Changes in the profile structure of the sarcoplasmic reticulum membrane induced by phosphorylation of the Ca2+ ATPase enzyme in the presence of terbium: a time-resolved x-ray diffraction study

Abstract

The design of the time-resolved x-ray diffraction experiments reported in this and an accompanying paper was based on direct measurements of enzyme phosphorylation using [gamma-32P]ATP that were employed to determine the extent to which the lanthanides La3+ and Tb3+ activate phosphorylation of the Ca2+ATPase and their effect on the kinetics of phosphoenzyme formation and decay. We found that, under the conditions of our experiments, the two lanthanides are capable of activating phosphorylation of the ATPase, resulting in substantial levels of phosphoenzyme formation and they slow the formation and dramatically extend the lifetime of the phosphorylated enzyme conformation, as compared with calcium activation. The results from the time-resolved, nonresonance x-ray diffraction work reported in this paper are consistent with the enzyme phosphorylation experiments; they indicate that the changes in the profile structure of the SR membrane induced by terbium-activated phosphorylation of the ATPase enzyme are persistent over the much longer lifetime of the phosphorylated enzyme and are qualitatively similar to the changes induced by calcium-activated phosphorylation, but smaller in magnitude.
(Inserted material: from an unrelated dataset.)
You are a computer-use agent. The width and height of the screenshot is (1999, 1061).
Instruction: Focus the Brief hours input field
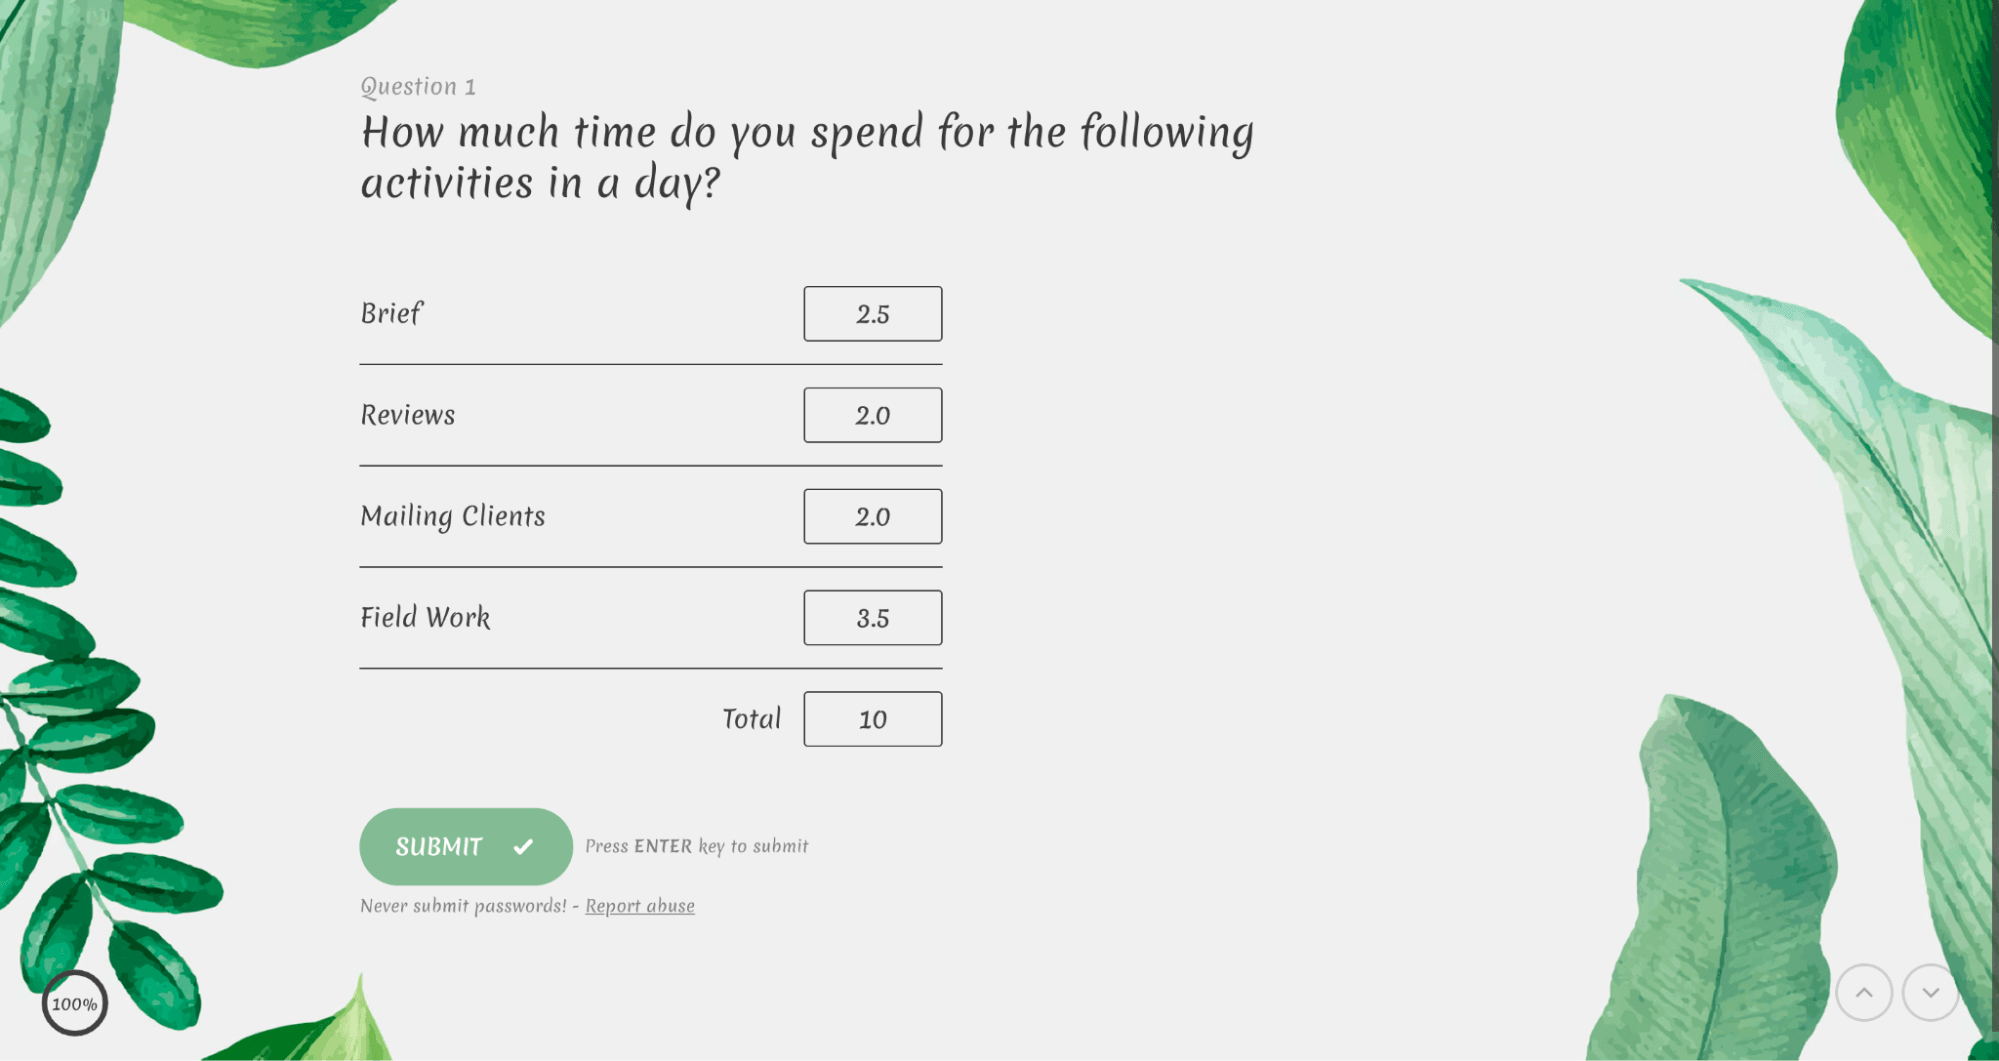click(x=872, y=314)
These results made possible the time-resolved, resonance x-ray diffraction studies reported in an accompanying paper utilizing the resonance x-ray scattering from terbium, replacing calcium, to determine not only the location of high-affinity metal-binding sites in the SR membrane profile, but also the redistribution of metal density among those sites upon phosphorylation of the Ca2+ATPase protein, as facilitated by the greatly extended lifetime of the phosphoenzyme.